AT the very moment he was getting one of the world’s most prestigious awards — a MacArthur Foundation “genius grant” — Reverend William Barber, co-leader of the New Poor People’s Campaign, was getting arrested in Chicago’s Loop while demanding McDonald’s workers get $15 an hour and the right to unionise.

Somehow, it seemed fitting: Barber has been campaigning for workers’ rights and civil rights from the day he started Moral Mondays in North Carolina years ago to oppose the anti-worker, anti-minority, white supremacist actions of the Republican-dominated state legislature.
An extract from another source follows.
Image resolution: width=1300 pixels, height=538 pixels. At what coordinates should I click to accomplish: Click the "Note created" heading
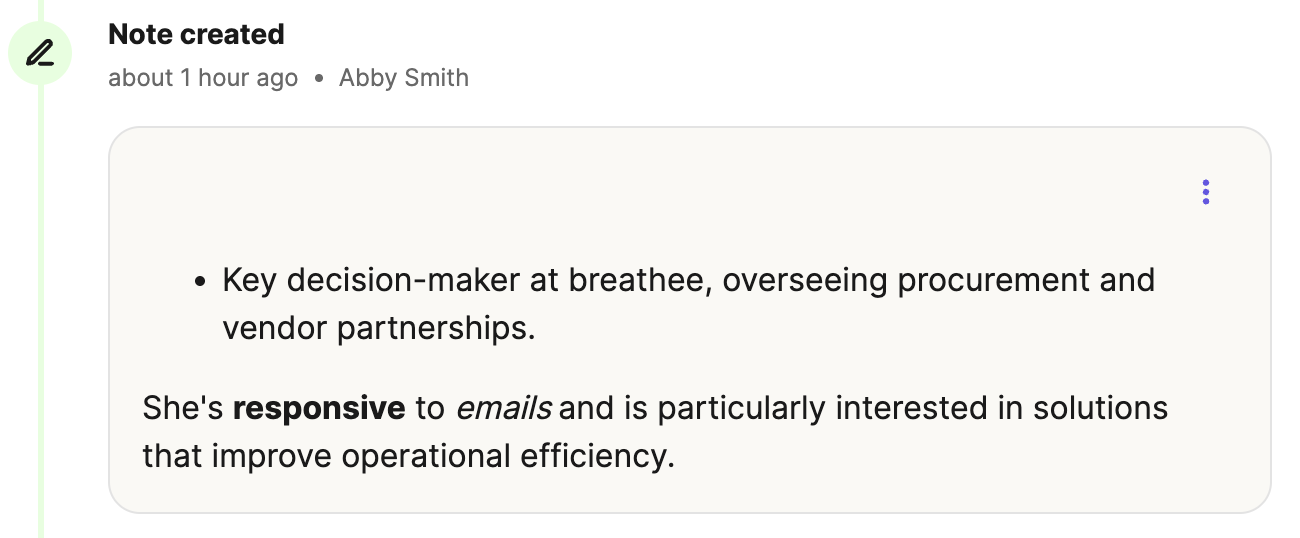tap(196, 34)
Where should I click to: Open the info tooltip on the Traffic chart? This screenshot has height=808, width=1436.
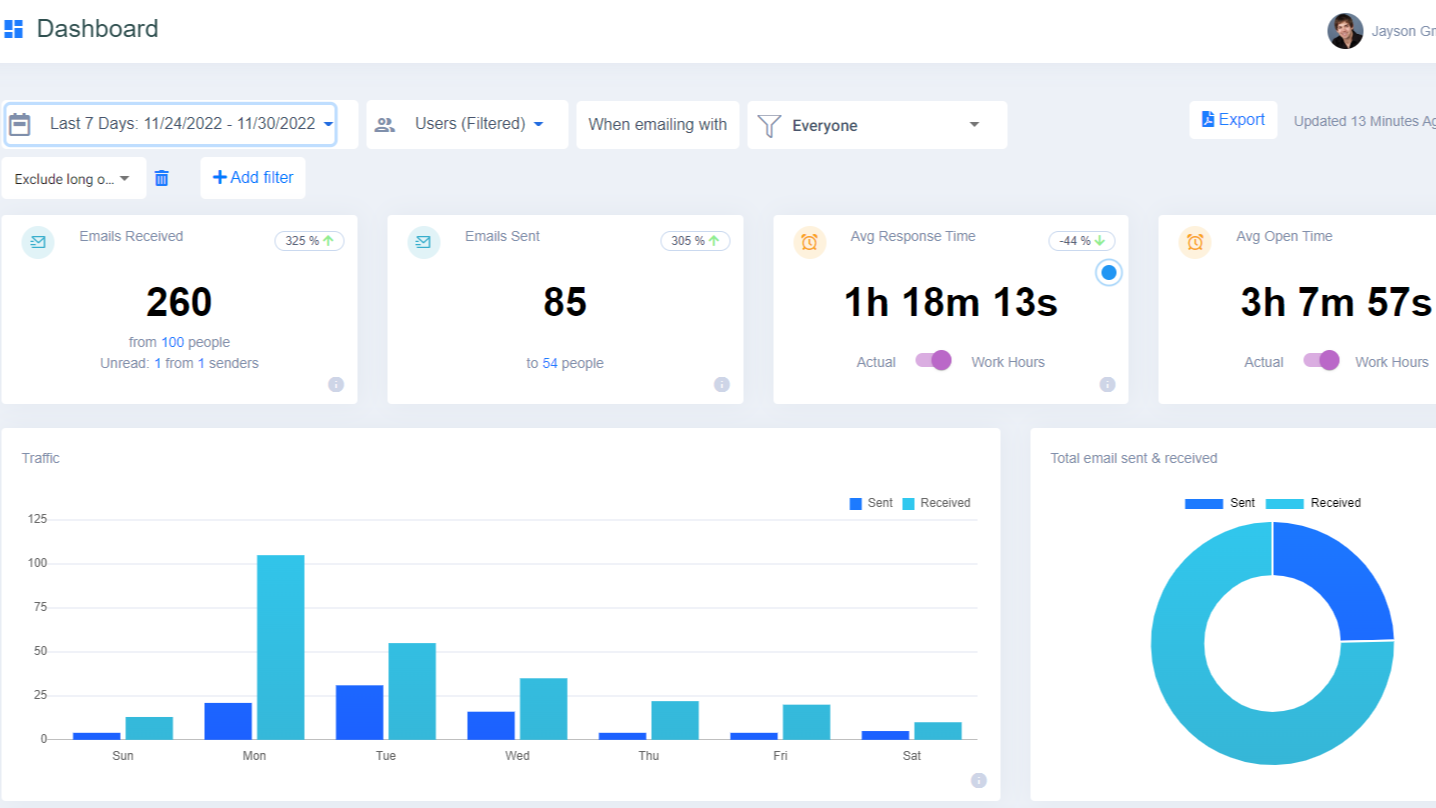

Now he’s got nationwide recognition of a higher order — and $625,000 over five years to plough into the campaign, if he wants — for that drive. 

And he brought it to the union-backed Fight for $15 and a Union campaign by the circumstances of his arrest.

Barber was a featured speaker at the rally at McDonald’s headquarters in the Loop. Police subsequently arrested him, Representative Jan Schakowsky (Democrat Illinois) and dozens of others.

“Honored to stand w/ the #Fightfor15 in Chicago today. Before this campaign fails we’ll all go down to jail b/c everybody’s got a right to live! #PoorPeoplesCampaign” Barber tweeted before being handcuffed.

“I’ve just been arrested in Chicago, and I’m waiting on their process,” he told a leading North Carolina paper, the Raleigh News & Observer, while waiting to be booked. Why was he arrested? “For minimum wage, in front of McDonald’s headquarters.”

One McDonald’s worker told the Chicago crowd she’s been toiling at her fast-food restaurant for eight years, had only one raise, and makes just 50 cents an hour more than the city’s minimum wage. It’s not enough, she said, to feed and house herself and her son.

The Chicago rally, which drew hundreds of people, was one of a string of similar rallies, all targeting McDonald’s, across the Midwest. 
Besides the Chicago arrests, news services reported a counter-demonstrator drove into the protesters in Flint, Michigan.

Local television correspondent Rachelle Spence reported that there were multiple people hit by a car at the Flint rally, with at least four people taken to hospital. Democratic candidate for governor Gretchen Whitmer was set to attend the event.

Barber, who walks with difficulty, did not get hit by a car in Chicago.

Nor did Schakowsky, the pro-worker outspoken progressive from Evanston and the city’s North Side. But they did get taken away in a Chicago police vehicle.

Barber’s New Poor People’s Campaign co-chair, Reverend Liz Theoharis, was arrested at another McDonald’s protest in Milwaukee.

Barber also told the Raleigh paper the MacArthur grant is “a gesture of support, to do more of what you’re trying to do. It doesn’t say rest on your laurels, but to keep on pushing. In this work, sometimes you get heavy criticism. People do say ugly things: ‘You just want money.’ I just want other people to have healthcare. You know, Jesus healed everybody and never charged a co-pay.”

Barber was not the only worker advocate to get a MacArthur “genius grant.” In what one pro-worker commentator, former Occupational Safety and Health Administration deputy administrator Jordan Barab, called “a victory for investigative journalism,” the foundation also honoured investigative reporter Ken Ward of the Charleston (West Virginia) Gazette and Mail.

Ward is known for his persistent detailed digging and investigations into how the state’s dominant coal industry, its chemical companies and their barons, treat — or more often mistreat — the miners. 

He’s repeatedly exposed coal company law-breaking, subterfuges, lies, attempts to buy politicians, and even attempts to buy the state Supreme Court’s justices several years ago. 

He’s also documented how state and federal regulators have frequently failed to protect the miners.

“Through a combination of tenacity, curiosity and compassion for the residents of his home state, his investigations uncover the larger context surrounding specific incidents and inspire empathy for victims and their families,” Ward’s MacArthur citation added. He’s the first investigative journalist to receive a MacArthur award.

This article appeared first at peoplesworld.org.